__PROMPT__: Could you restate all of the entries, word for word?

__RECORDS FOR THIS EXERCISE__:
= Beginning of Section =

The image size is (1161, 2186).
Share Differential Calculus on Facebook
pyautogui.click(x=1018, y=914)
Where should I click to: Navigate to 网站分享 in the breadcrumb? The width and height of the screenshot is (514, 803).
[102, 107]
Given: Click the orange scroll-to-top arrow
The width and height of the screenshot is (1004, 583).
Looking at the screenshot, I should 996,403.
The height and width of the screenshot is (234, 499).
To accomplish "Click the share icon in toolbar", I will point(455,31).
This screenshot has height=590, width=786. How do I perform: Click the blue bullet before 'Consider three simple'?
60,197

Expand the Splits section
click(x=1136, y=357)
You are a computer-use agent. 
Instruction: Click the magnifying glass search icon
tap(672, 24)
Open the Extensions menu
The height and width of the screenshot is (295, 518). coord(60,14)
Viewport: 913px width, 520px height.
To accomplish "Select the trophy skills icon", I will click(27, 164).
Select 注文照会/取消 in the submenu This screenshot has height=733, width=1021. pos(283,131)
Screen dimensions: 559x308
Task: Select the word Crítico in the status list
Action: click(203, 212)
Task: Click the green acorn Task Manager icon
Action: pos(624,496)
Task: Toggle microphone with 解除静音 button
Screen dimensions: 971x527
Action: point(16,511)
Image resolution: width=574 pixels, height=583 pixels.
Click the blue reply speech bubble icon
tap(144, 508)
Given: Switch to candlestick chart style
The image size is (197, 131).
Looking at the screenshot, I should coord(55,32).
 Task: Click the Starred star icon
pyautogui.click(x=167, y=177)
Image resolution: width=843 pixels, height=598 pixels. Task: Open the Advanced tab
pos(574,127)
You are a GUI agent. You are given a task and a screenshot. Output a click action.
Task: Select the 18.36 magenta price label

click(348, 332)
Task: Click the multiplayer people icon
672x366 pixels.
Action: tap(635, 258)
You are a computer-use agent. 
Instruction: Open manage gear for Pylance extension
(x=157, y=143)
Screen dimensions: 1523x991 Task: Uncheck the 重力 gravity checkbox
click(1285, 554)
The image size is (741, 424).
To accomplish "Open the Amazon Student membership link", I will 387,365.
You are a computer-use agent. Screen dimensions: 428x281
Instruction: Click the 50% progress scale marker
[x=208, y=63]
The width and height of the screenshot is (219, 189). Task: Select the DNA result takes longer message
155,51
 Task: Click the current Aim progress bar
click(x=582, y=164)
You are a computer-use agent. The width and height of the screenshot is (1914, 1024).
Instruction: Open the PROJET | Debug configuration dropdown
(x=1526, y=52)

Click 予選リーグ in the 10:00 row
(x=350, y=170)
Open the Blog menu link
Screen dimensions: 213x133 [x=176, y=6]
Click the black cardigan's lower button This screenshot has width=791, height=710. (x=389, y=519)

= End of Section =

__ANSWER TO THE EXERCISE__:
The image size is (1161, 2186).
Share Differential Calculus on Facebook
pyautogui.click(x=1018, y=914)
Where should I click to: Navigate to 网站分享 in the breadcrumb? The width and height of the screenshot is (514, 803).
[102, 107]
Given: Click the orange scroll-to-top arrow
The width and height of the screenshot is (1004, 583).
Looking at the screenshot, I should 996,403.
The height and width of the screenshot is (234, 499).
To accomplish "Click the share icon in toolbar", I will point(455,31).
This screenshot has height=590, width=786. How do I perform: Click the blue bullet before 'Consider three simple'?
60,197

Expand the Splits section
click(x=1136, y=357)
You are a computer-use agent. 
Instruction: Click the magnifying glass search icon
tap(672, 24)
Open the Extensions menu
The height and width of the screenshot is (295, 518). coord(60,14)
Viewport: 913px width, 520px height.
To accomplish "Select the trophy skills icon", I will click(27, 164).
Select 注文照会/取消 in the submenu This screenshot has height=733, width=1021. pos(283,131)
Screen dimensions: 559x308
Task: Select the word Crítico in the status list
Action: click(203, 212)
Task: Click the green acorn Task Manager icon
Action: pos(624,496)
Task: Toggle microphone with 解除静音 button
Screen dimensions: 971x527
Action: point(16,511)
Image resolution: width=574 pixels, height=583 pixels.
Click the blue reply speech bubble icon
tap(144, 508)
Given: Switch to candlestick chart style
The image size is (197, 131).
Looking at the screenshot, I should coord(55,32).
 Task: Click the Starred star icon
pyautogui.click(x=167, y=177)
Image resolution: width=843 pixels, height=598 pixels. Task: Open the Advanced tab
pos(574,127)
You are a GUI agent. You are given a task and a screenshot. Output a click action.
Task: Select the 18.36 magenta price label

click(348, 332)
Task: Click the multiplayer people icon
672x366 pixels.
Action: tap(635, 258)
You are a computer-use agent. 
Instruction: Open manage gear for Pylance extension
(x=157, y=143)
Screen dimensions: 1523x991 Task: Uncheck the 重力 gravity checkbox
click(1285, 554)
The image size is (741, 424).
To accomplish "Open the Amazon Student membership link", I will 387,365.
You are a computer-use agent. Screen dimensions: 428x281
Instruction: Click the 50% progress scale marker
[x=208, y=63]
The width and height of the screenshot is (219, 189). Task: Select the DNA result takes longer message
155,51
 Task: Click the current Aim progress bar
click(x=582, y=164)
You are a computer-use agent. The width and height of the screenshot is (1914, 1024).
Instruction: Open the PROJET | Debug configuration dropdown
(x=1526, y=52)

Click 予選リーグ in the 10:00 row
(x=350, y=170)
Open the Blog menu link
Screen dimensions: 213x133 [x=176, y=6]
Click the black cardigan's lower button This screenshot has width=791, height=710. (x=389, y=519)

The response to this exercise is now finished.